À FAIRE
(1) Répondez à ces questions à partir de l'extrait sur le litige de l'écluse :
(a) À titre très subsidiaire, quelle somme maximale les demandes pour les préjudices matériels ne devraient-elles pas dépasser ?
(b) Quelle somme l'EPA Voies Navigables de France demande-t-il au titre de ses frais irrépétibles ?
(c) Sur quelle base le constat d'accident de bateau du 1er août 2012 a-t-il été rédigé ?
(2) Poursuivez l'extrait sur le litige de l'écluse après sa dernière phrase.

═════ TEXTE AFFICHÉ ═════

Et, statuant à nouveau,

Tant à titre principal qu'à titre subsidiaire, pour le cas où la cour considérerait que la présence d'un encombrant dans le sas de l'écluse du [Localité 5] le 1er août 2012 serait établie et que celle-ci serait directement en lien avec une partie des dommages observés,

- rejeter l'ensemble des demandes, fins et prétentions plus amples ou contraires de la SA Generali France assurances, la SAS Assurances service fluvial et la SARL L.M.P.S. comme étant mal fondées ;

À titre très subsidiaire et pour le cas où la cour considérerait néanmoins, et outre que la présence d'un encombrant dans le sas de l'écluse de [Localité 5] le 1er août 2012 serait établie et que celle-ci serait directement en lien avec une partie des dommages observés, que cette présence serait imputable à un défaut d'entretien normal de l'ouvrage,

- ramener à de plus justes proportions les demandes indemnitaires de la SA Generali France assurances, la SAS Assurances service fluvial et la SARL L.M.P.S., qui ne sauraient dans ces conditions excéder la somme de 14 041,25 euros s'agissant de la réparation des préjudices matériels ;

En tout état de cause,

- rejeter l'ensemble des demandes, fins et prétentions plus amples ou contraires de la SA Generali France assurances, la SAS Assurances service fluvial et la SARL L.M.P.S. comme étant mal fondées ;

- condamner la SA Generali France assurances, la SAS Assurances service fluvial et la SARL L.M.P.S. à payer à l'EPA Voies Navigables de France la somme de 4 000 euros au titre de ses frais irrépétibles de première instance et d'appel en application de l'article 700 du code de procédure civile ; et

- condamner les mêmes aux entiers dépens de première instance et d'appel, dont distraction dans les conditions de l'article 699 du code de procédure civile.

L'EPA Voies Navigables de France soutient que, si il est certes gardien de l'écluse au sens de l'article 1384 du code civil dans sa rédaction applicable au moment des faits, en particulier du sas de l'écluse qui constitue une chose inerte, il appartient aux intimés de prouver qu'il a eu un rôle actif dans la survenance du dommage et son caractère anormal pour démontrer qu'il constitue la cause du dommage survenu.

Or, à ce titre, l'appelant soutient qu'outre le constat d'accident de bateau rédigé le 1er août 2012 rédigé sur la base des seules déclarations du pilote, aucun dommage n'a été contradictoirement constaté.

Les experts qui ont examiné les dommages ne sont pas catégoriques et ne formulent que des hypothèses sur leur origine.

═════ JEU DE DONNÉES ═════

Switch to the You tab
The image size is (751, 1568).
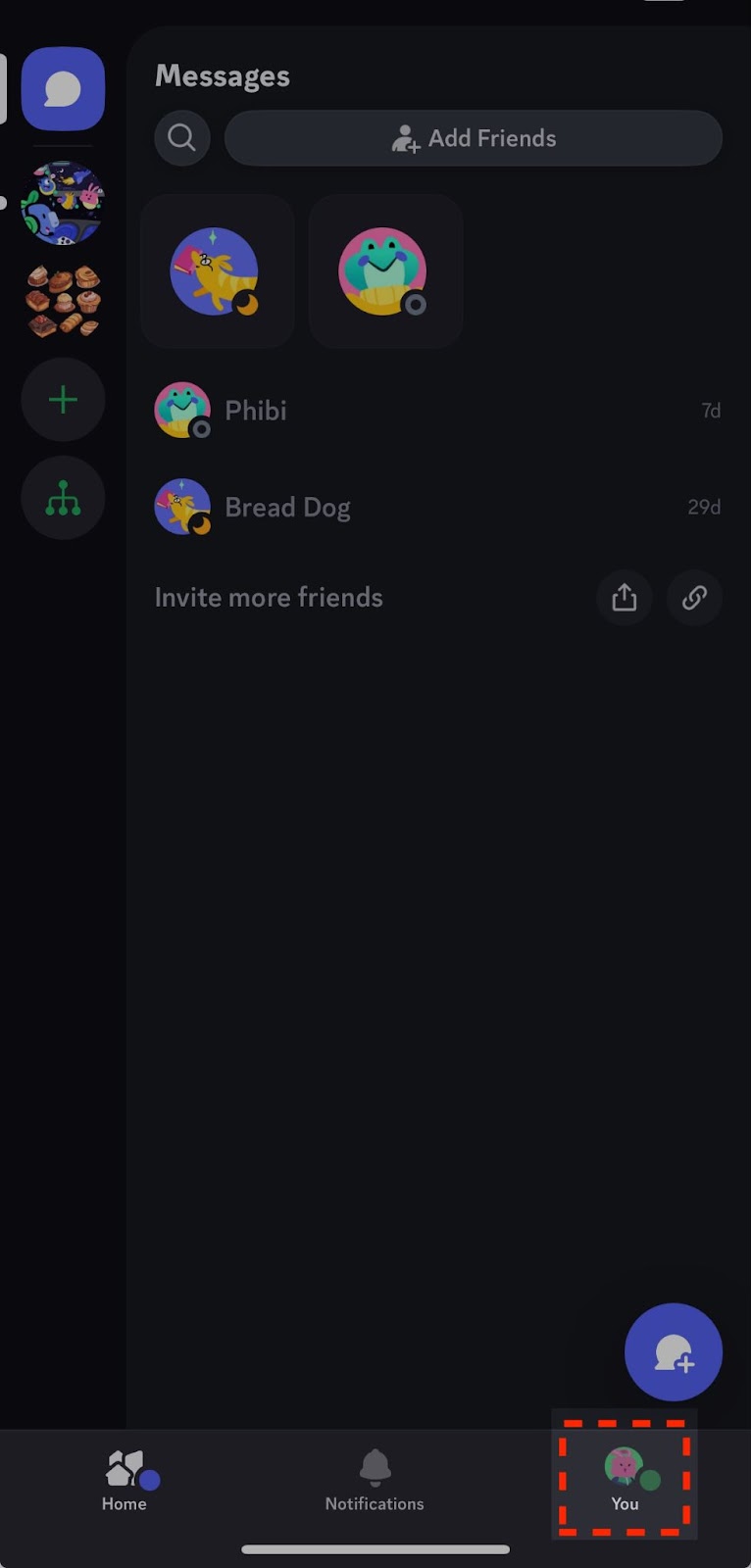(x=625, y=1481)
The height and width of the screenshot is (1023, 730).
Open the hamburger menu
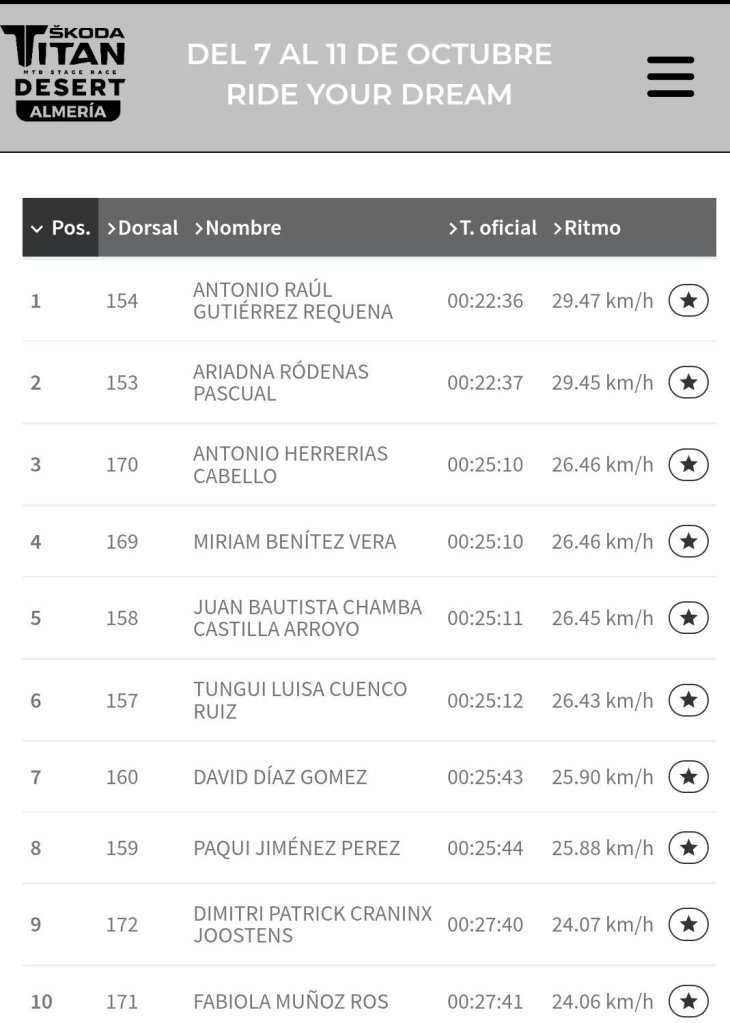[x=670, y=76]
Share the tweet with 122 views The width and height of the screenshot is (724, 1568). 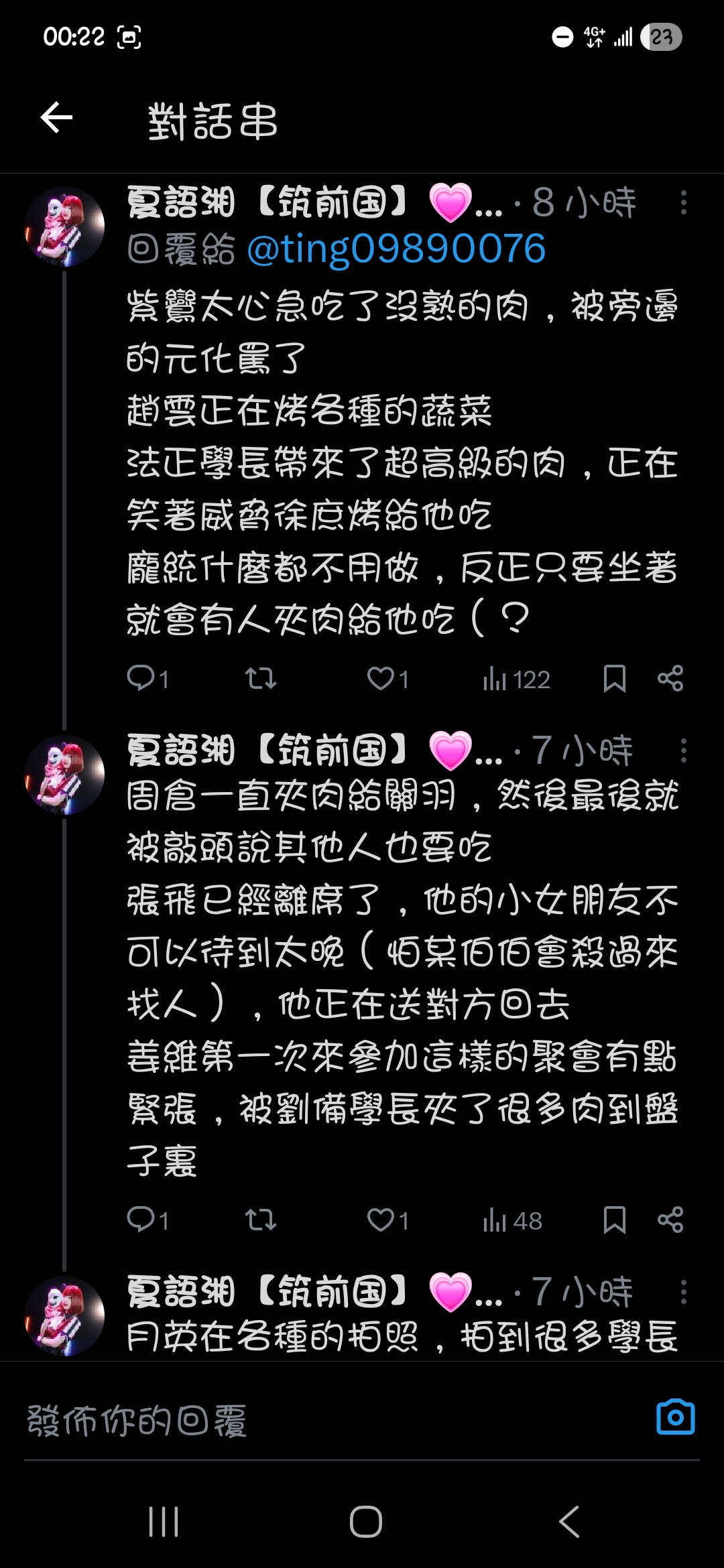(x=670, y=678)
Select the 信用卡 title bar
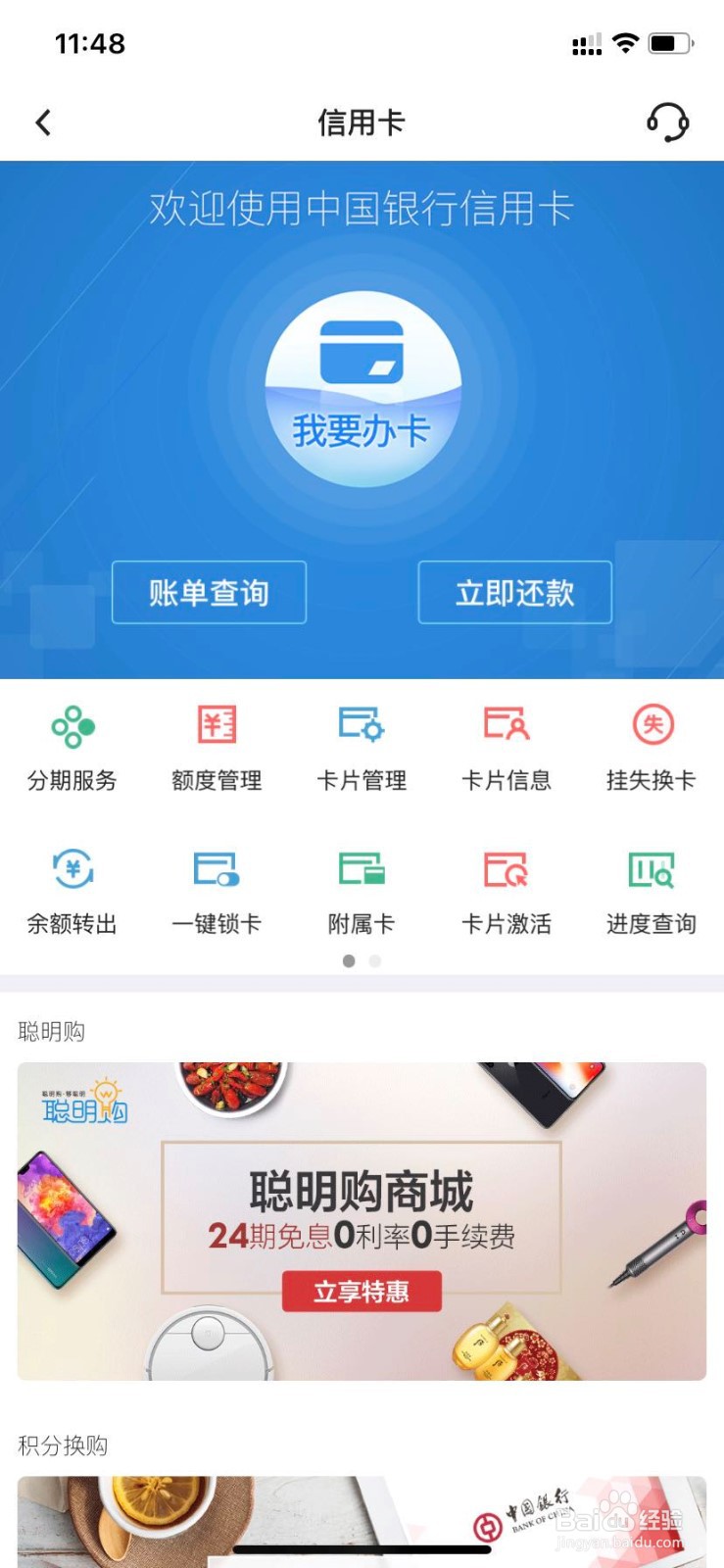Image resolution: width=724 pixels, height=1568 pixels. (362, 122)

═════

RÉPONSES
(1)
(a) 14 041,25 euros.
(b) 4 000 euros.
(c) Sur la base des seules déclarations du pilote.

(2)
Aucun élément ne permet d'établir objectivement la présence d'un encombrant dans l'écluse, lequel aurait provoqué l'accident.

Partant, selon l'appelant, le lien de cause à effet avec le dommage ne serait pas démontré par les intimées.

À titre subsidiaire, l'EPA Voies Navigables de France soutient qu'aucun défaut d'entretien normal de l'ouvrage en lien avec le dommage constaté ne peut lui être imputé.

Il soutient en effet, en premier lieu, sur le fondement de la jurisprudence de la Cour de cassation, n'être tenu que d'une obligation de moyen. Or, il a satisfait à cette obligation dès lors qu'il a fait procéder à des levés bathymétriques le 28 septembre 2011, lesquels ont conduit aux dragages d'entretien et d'amélioration du chenal no 1.

Le dragage n'est pas, selon l'appelant, une opération de maintenance systématiquement réalisée selon une périodicité immuable, mais davantage une opération justifiée par des crues exceptionnelles, dont aucune n'a été relevée entre 2011 et 2012.

Il soutient, en second lieu, que la Haute Seine ne se trouvait pas à l'étiage dès lors que l'éclusier, le 1er août 2012, a constaté des surcotes du niveau du bief de [Localité 5] par rapport aux côtes de la retenue normale.

Il soutient, en troisième lieu, que l'obligation d'entretien des écluses ne suppose pas l'enlèvement de tous les obstacles s'y trouvant à chaque instant, seuls ceux dont la présence est prévisible ou est signalée devant être dragués.

En ce sens, l'appelant soutient que l'encombrant n'a été ni identifié ni retrouvé et n'a pas davantage été signalé par la SARL L.M.P.S. Enfin, selon lui, il est manifeste que l'encombrant, à supposer qu'il ait existé, était immergé, ce qui conduit à écarter un arrêt de la Cour de cassation relatif aux objets flottants.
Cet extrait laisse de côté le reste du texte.